French President Emmanuel Macron has come under fire for claiming that “civilization” problems and women having “seven or eight children” are to blame for underdevelopment in Africa.
The newly elected president was speaking at the just-concluded G20 Summit in Germany, where he was asked about the possibility of implementing a policy in Africa like the American Marshall Plan for rebuilding Europe after the Second World War, according to the Independent.
In his lengthy response, Macron said Africa faces completely different problems, most of which are “civilizational.”
He added that although France has accepted responsibility to help with infrastructure, education, and health, a simple money transfer won’t solve the numerous challenges that the continent faces today.
“One of the essential challenges of Africa…is that in some countries today seven or eight children [are] born to each woman,” Macron added.
Insincere & Condescending Remarks
Many local and international commentators have rejected Macron’s statements, characterizing them as racist, problematic, and arrogant.
According to Liberation, a French newspaper, blaming overpopulation for poverty and African women for overpopulation distracts the world from the roles played by colonial powers, such as France and the U.K.

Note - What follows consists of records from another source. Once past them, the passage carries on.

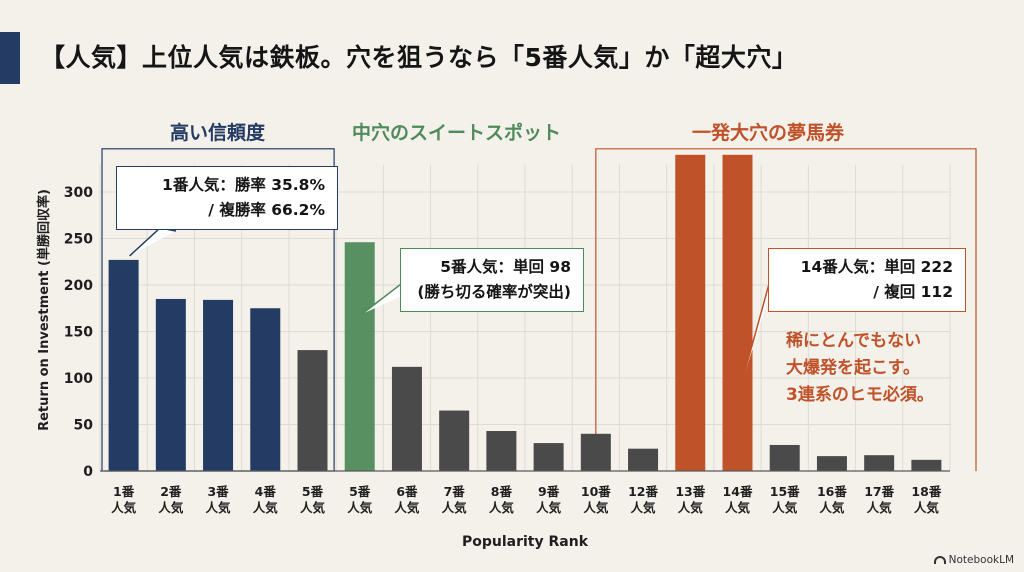  Describe the element at coordinates (455, 492) in the screenshot. I see `x-tick-label-7-0: 7番` at that location.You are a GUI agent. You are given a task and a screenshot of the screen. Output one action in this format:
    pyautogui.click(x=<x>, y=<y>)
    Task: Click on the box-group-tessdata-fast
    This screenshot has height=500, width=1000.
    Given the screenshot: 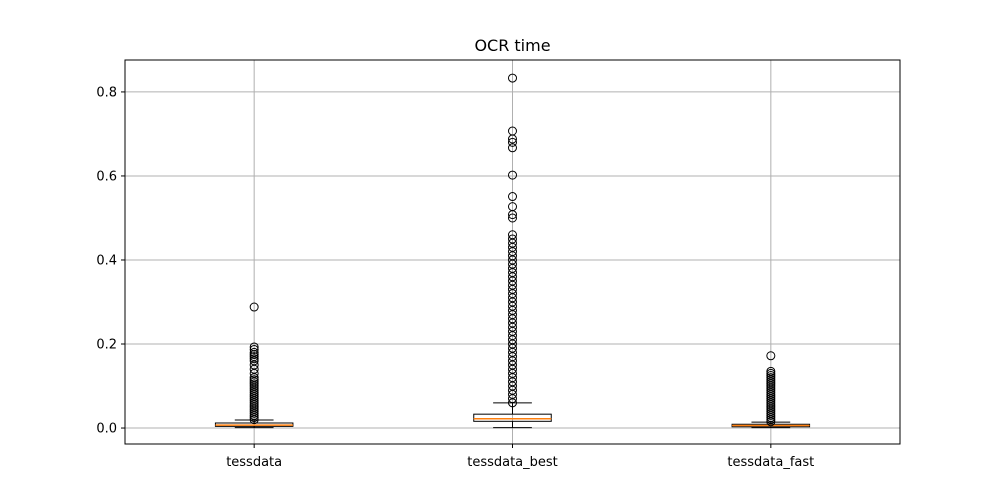 What is the action you would take?
    pyautogui.click(x=771, y=390)
    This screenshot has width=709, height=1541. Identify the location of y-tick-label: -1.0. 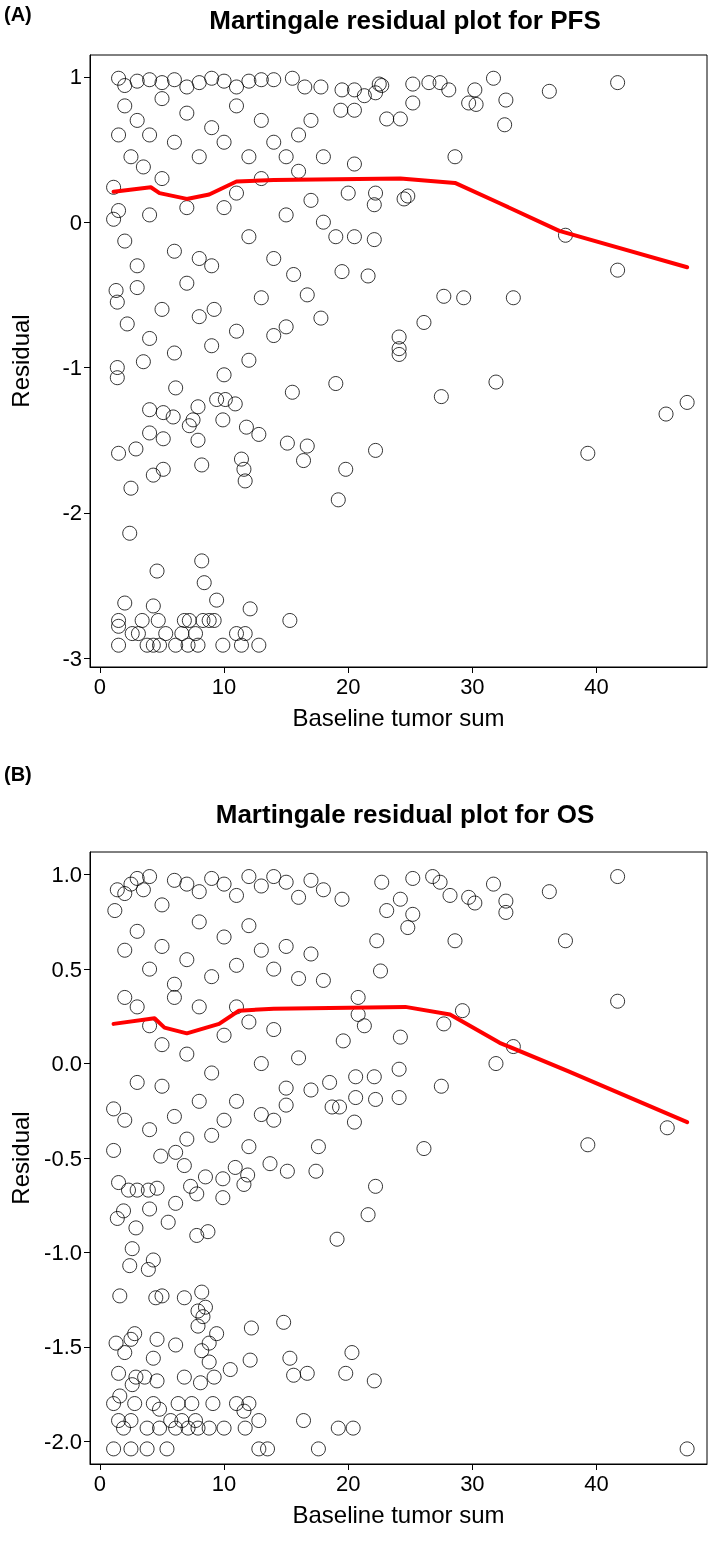
(63, 1252).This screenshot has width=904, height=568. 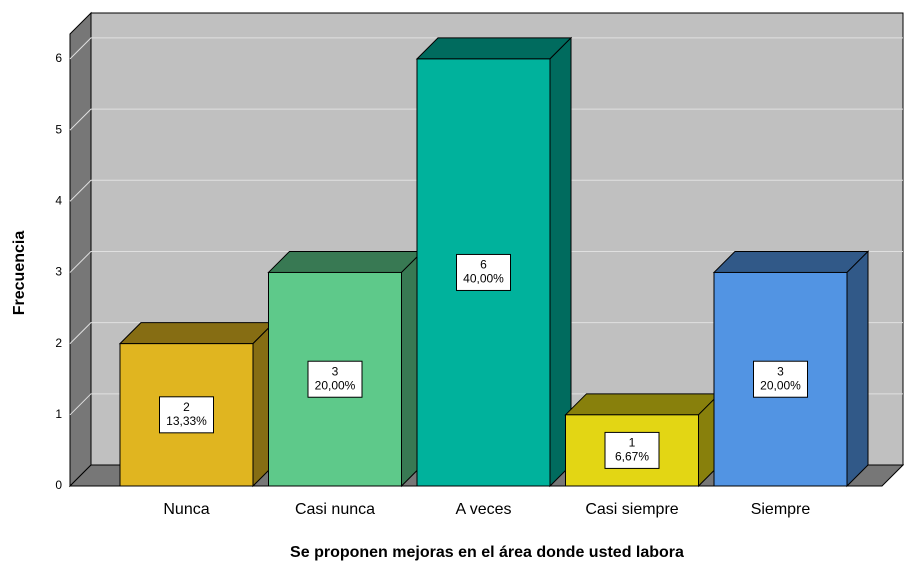 What do you see at coordinates (484, 279) in the screenshot?
I see `data-label: 40,00%` at bounding box center [484, 279].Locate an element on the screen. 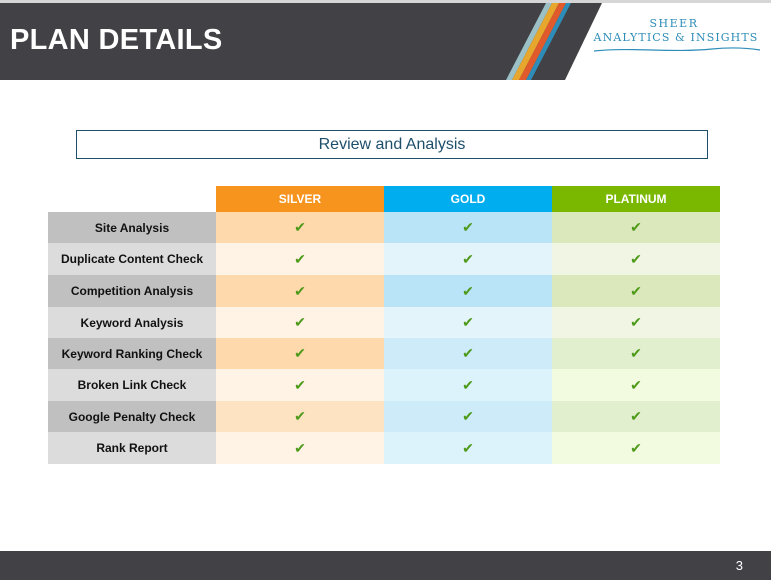 The width and height of the screenshot is (771, 580). table-row: Keyword Analysis ✔ ✔ ✔ is located at coordinates (384, 322).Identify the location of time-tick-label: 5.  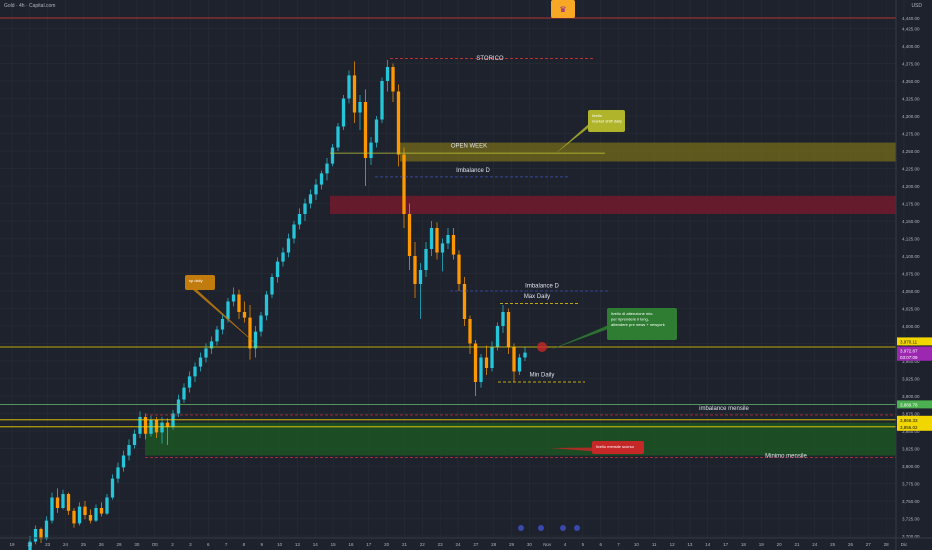
(584, 544).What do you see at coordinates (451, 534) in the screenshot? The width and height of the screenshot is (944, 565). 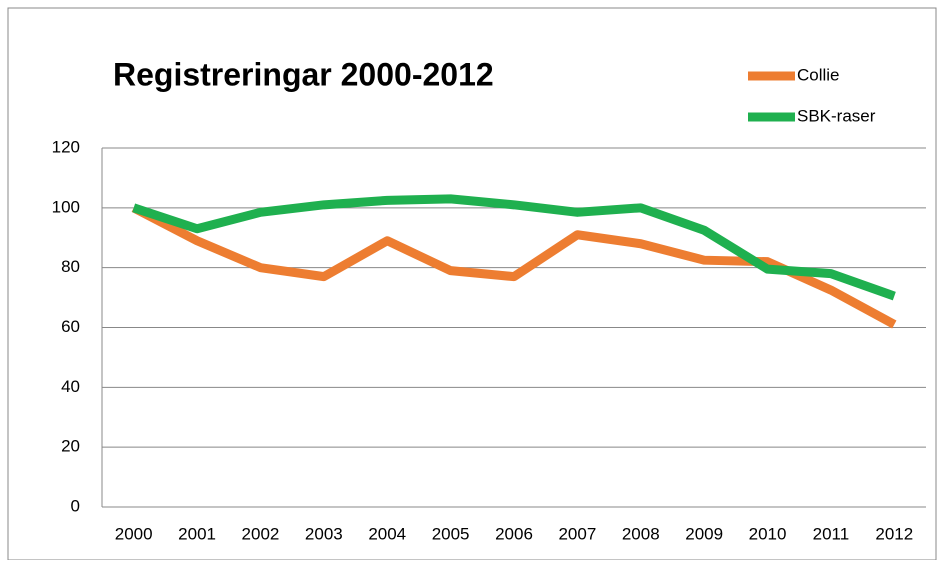 I see `x-tick-label: 2005` at bounding box center [451, 534].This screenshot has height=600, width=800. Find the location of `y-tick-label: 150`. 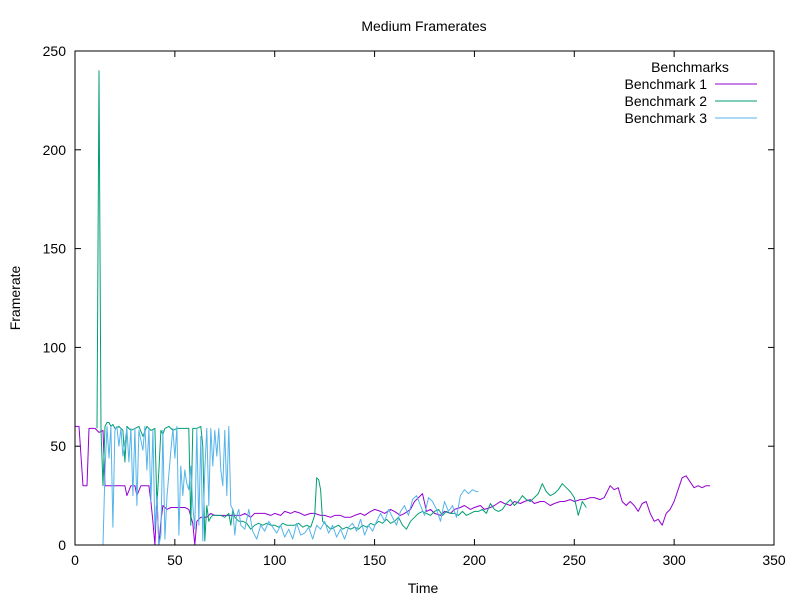

y-tick-label: 150 is located at coordinates (55, 249).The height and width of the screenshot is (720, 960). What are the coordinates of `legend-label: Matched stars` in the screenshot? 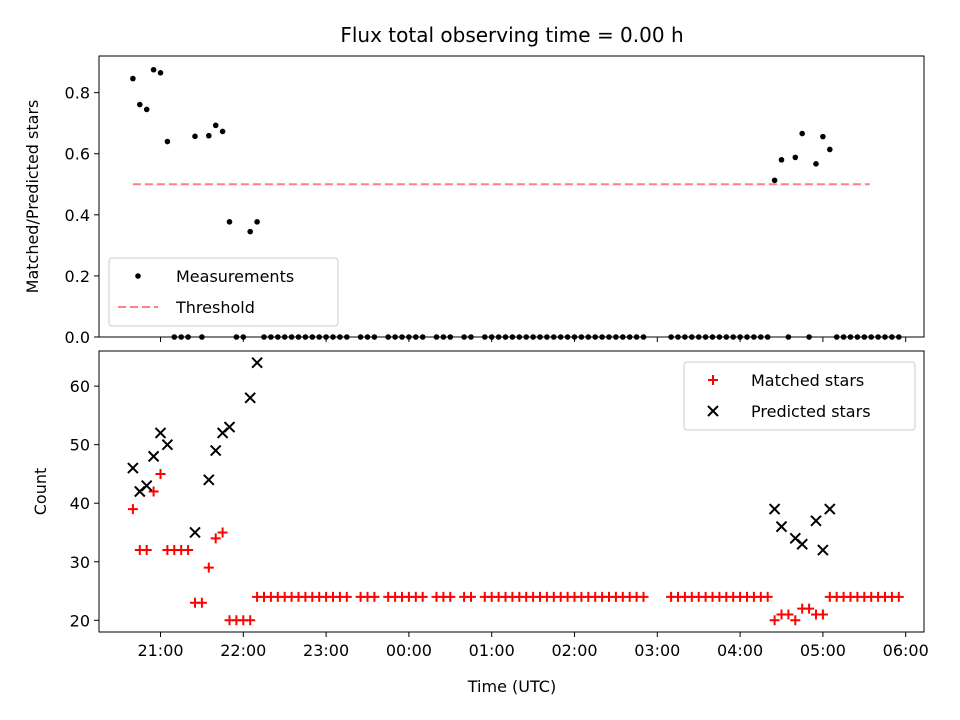 It's located at (808, 380).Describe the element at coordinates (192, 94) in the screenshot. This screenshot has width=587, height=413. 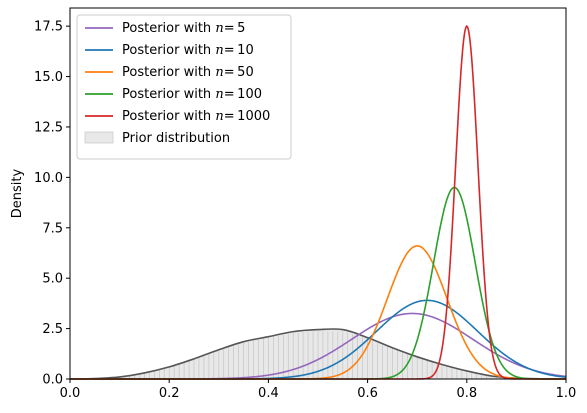
I see `legend-entry-label: Posterior with n= 100` at that location.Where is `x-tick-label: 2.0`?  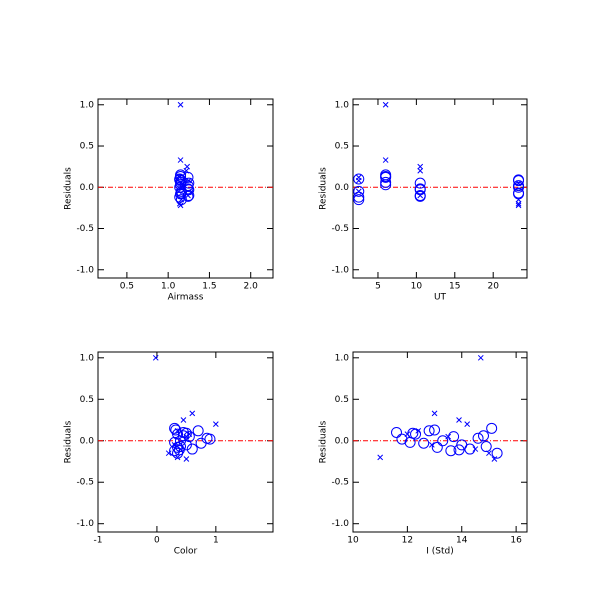
x-tick-label: 2.0 is located at coordinates (252, 287).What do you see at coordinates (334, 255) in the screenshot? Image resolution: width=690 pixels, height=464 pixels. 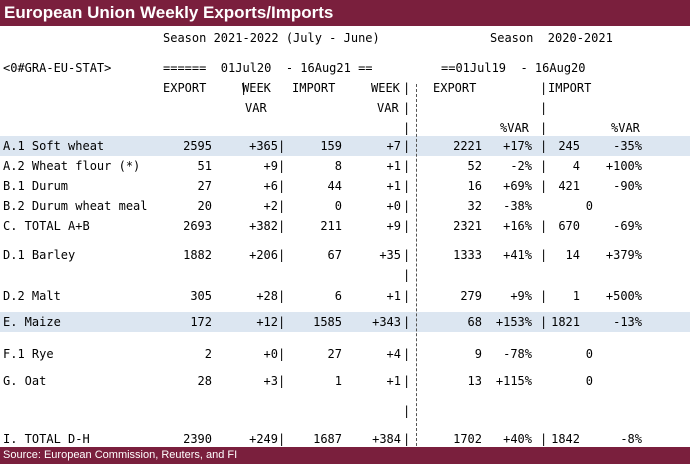 I see `import-value: 67` at bounding box center [334, 255].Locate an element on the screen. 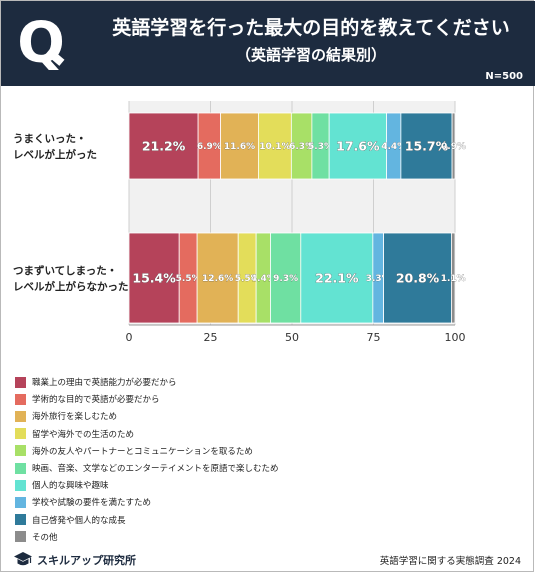 The image size is (536, 574). legend-item-5: 映画、音楽、文学などのエンターテイメントを原語で楽しむため is located at coordinates (147, 468). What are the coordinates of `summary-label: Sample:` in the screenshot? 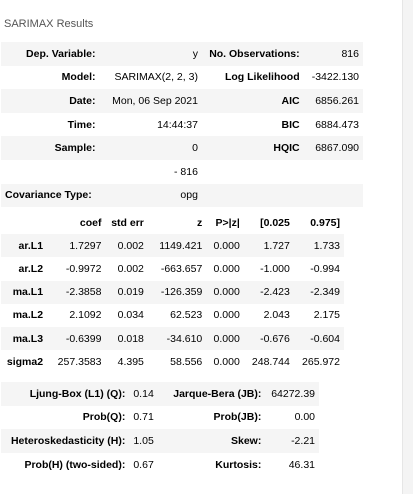 It's located at (75, 148).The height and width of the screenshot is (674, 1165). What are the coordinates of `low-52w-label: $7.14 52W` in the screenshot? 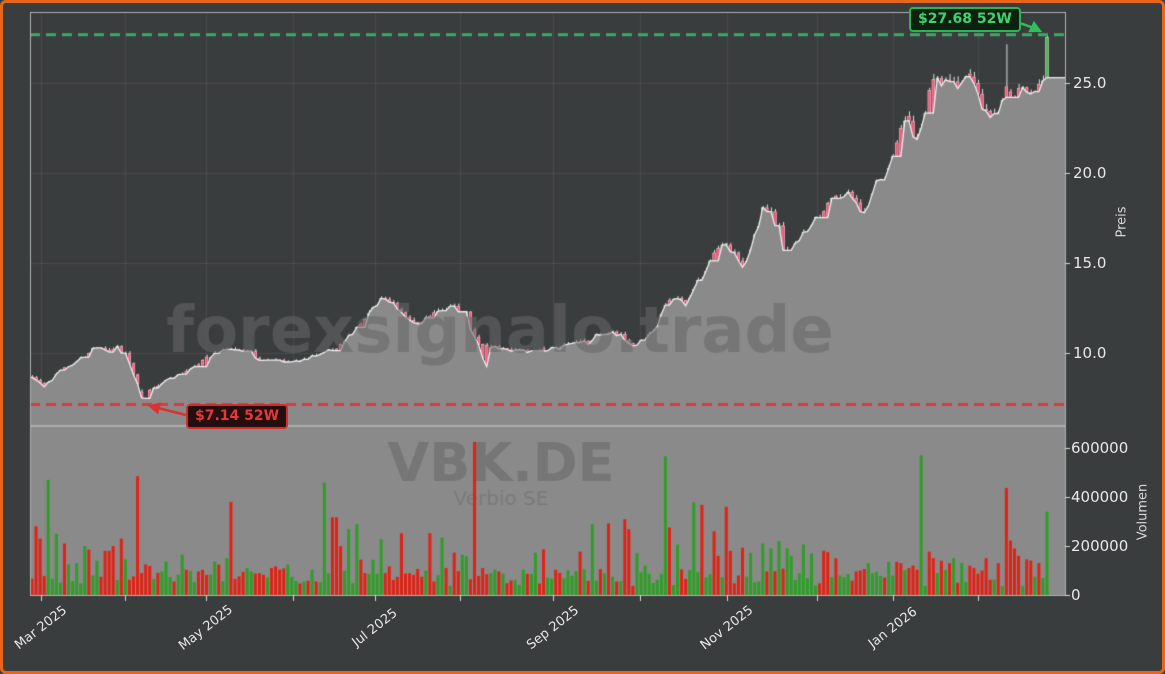 It's located at (238, 416).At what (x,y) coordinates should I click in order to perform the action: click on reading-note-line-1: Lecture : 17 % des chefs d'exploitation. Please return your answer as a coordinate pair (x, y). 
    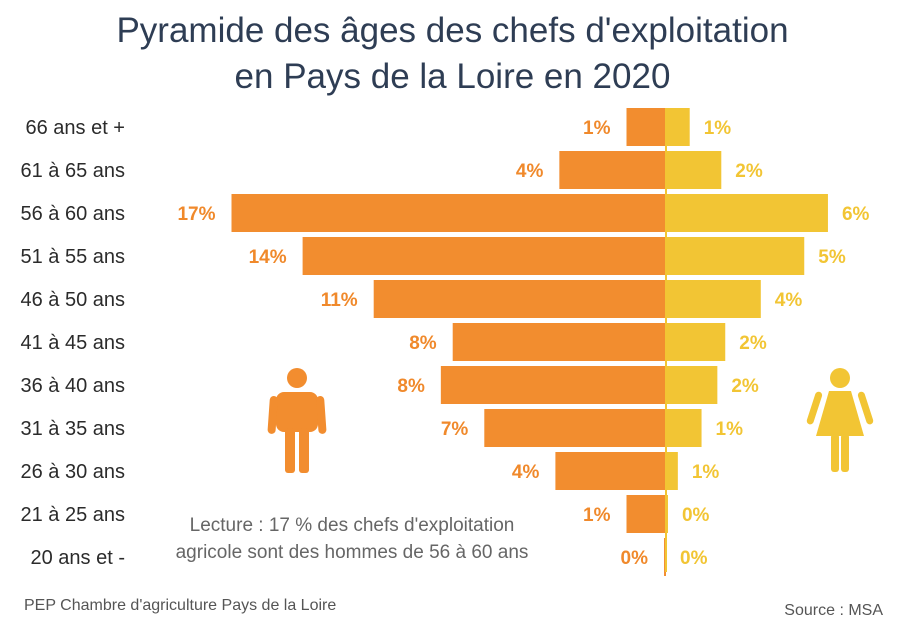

Renowned French writer Françoise Vergès once wrote, “Third world women are made responsible for underdevelopment that causes overpopulation. The theory of overpopulation also avoids questioning the role of colonialism and imperialism in poverty.”
Some Africans have also criticized President Macron for generalizing the African continent and ignoring the huge differences that exist between African countries.
“Africa is not a country. You cannot, as a world leader [or even an ordinary person on the streets with no political ambitions] conflate African countries with ‘Africa,’” says Mishka Wazar, a South African writer for Daily Fox.
Wazar argues that the President’s statements were damaging and fed in to the Western “savior mentality,” adding that the problems that Africa faces have nothing to do with civilization.
Instead, colonial borders, the mismanagement of resources, and Western interference, she says, are mainly to blame for the underdevelopment across the continent.
Another critic, Siddhartha Mitter, writing for Quartz Africa, adds that Macron’s remarks fall in to the tradition of lofty and condescending statements about Africa that point to all other causes of the continent’s problems except colonialism and its enduring trace: “There is a long history of population panic and its use in racist ideology,” Mitter writes.
Although President Macron spoke against colonialism during his campaigns — even calling it a “crime against humanity” — he has been noticeably silent on France’s tainted legacy in Africa since he was sworn in as president in May.